Path A: basic indexing (Phase 1)

  • Parse indices into a strided view of destination.
  • Use copy semantics compatible with current alpha=1, beta=0 style behavior.
  • CPU first; no advanced index tensor support required.

This path can be implemented without adding a new backend kernel by composing existing view + contiguous/copy logic.

Path B: advanced indexing (Phase 2+)

  • Normalize tensor/mask indices.
  • Dispatch to a backend TensorBackend/BackendSession indexing method if available.
  • Fallback behavior:
    • CPU backend: reference implementation.
    • Backends without extension: return explicit Error::DeviceError or use documented slow fallback (if implemented).

Aliasing Semantics and COW

Alias-preserving semantics (adopted)

set_item_ should preserve alias behavior of zero-copy views:

  • If v is a view of a (for example via narrow/select), then writing through v must update the shared underlying storage.
  • Equivalent aliases must observe the same updated values.

Example expectation:

let mut a = ...;
let mut v = a.narrow(1, 2, 3)?;
v.set_item_(..., &value)?;
// update is visible through `a` and other aliases of the same storage

Why not full COW as the default

A write-time implicit clone (“copy on write”) makes mutation behavior less predictable for view-heavy tensor code:

  • An in-place call may unexpectedly stop affecting aliases.
  • The meaning of “in-place” diverges from PyTorch-style storage semantics.
  • AD safety still requires mutation tracking and checks; COW does not replace version counter / view+in-place validation.

Practical policy

  • Do not perform implicit deep-copy split on set_item_ for normal execution.
  • Keep mutation semantics storage-based (alias-preserving).
  • Handle AD safety explicitly via guards and version tracking (see below).

AD Safety Policy

Phase 2 policy

Introduce explicit mutation tracking:

  • Shared version counter across aliased views.
  • Bump on any in-place write.
  • Validate saved values during backward/HVP and error on stale versions.
  • Add view+in-place conflict checks for tracked tensors.

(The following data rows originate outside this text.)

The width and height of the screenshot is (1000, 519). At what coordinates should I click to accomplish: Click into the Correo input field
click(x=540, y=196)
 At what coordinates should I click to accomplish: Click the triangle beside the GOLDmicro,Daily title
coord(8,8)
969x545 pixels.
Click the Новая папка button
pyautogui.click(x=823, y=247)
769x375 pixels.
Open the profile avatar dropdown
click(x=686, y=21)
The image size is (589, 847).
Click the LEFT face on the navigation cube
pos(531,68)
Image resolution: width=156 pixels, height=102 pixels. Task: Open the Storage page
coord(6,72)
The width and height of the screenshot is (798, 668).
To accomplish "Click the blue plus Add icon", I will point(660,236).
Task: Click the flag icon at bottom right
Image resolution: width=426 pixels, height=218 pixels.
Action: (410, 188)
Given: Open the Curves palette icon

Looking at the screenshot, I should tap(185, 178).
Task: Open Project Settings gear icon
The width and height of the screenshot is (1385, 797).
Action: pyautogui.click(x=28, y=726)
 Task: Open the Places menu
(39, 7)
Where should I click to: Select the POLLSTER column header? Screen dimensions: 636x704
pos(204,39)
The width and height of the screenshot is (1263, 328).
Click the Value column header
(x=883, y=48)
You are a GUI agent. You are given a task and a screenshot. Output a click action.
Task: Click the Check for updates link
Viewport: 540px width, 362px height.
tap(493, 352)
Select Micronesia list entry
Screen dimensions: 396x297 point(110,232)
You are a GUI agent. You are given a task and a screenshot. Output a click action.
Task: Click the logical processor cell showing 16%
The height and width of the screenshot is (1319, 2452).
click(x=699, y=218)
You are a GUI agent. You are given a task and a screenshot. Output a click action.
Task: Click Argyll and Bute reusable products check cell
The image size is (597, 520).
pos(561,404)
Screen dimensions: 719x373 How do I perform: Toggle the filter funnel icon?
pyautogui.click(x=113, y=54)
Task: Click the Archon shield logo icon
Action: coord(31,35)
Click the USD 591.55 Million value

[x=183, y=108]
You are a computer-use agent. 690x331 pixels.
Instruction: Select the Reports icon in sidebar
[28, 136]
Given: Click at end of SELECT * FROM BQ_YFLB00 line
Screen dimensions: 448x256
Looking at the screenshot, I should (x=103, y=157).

This mirrors the PyTorch safety model conceptually, while keeping tensor storage independent from the graph-level AD rules owned by tidu and tenferro’s AD crates.

GPU Notes

  • API should be backend-neutral from day one.
  • CubeCL/CUDA kernels for advanced indexing can be added incrementally behind the existing backend traits. ROCm remains a stub until explicitly implemented.
  • Deterministic behavior with duplicate indices should be explicitly specified (especially for accumulate=true).

Rollout Plan

  1. Phase 1: set_item_ basic indexing only (CPU), AD-unsafe cases rejected.
  2. Phase 2: add a backend indexing method and IndexingDescriptor::IndexPut.
  3. Phase 3: version counter + view/in-place safety checks for AD.
  4. Phase 4: GPU advanced indexing kernels and deterministic policy completion.

Non-goals (initial phases)

  • Full NumPy/PyTorch advanced indexing parity in Phase 1.
  • Implicit cross-device data movement during assignment.
  • Enabling in-place mutation inside AD paths before safety tracking lands.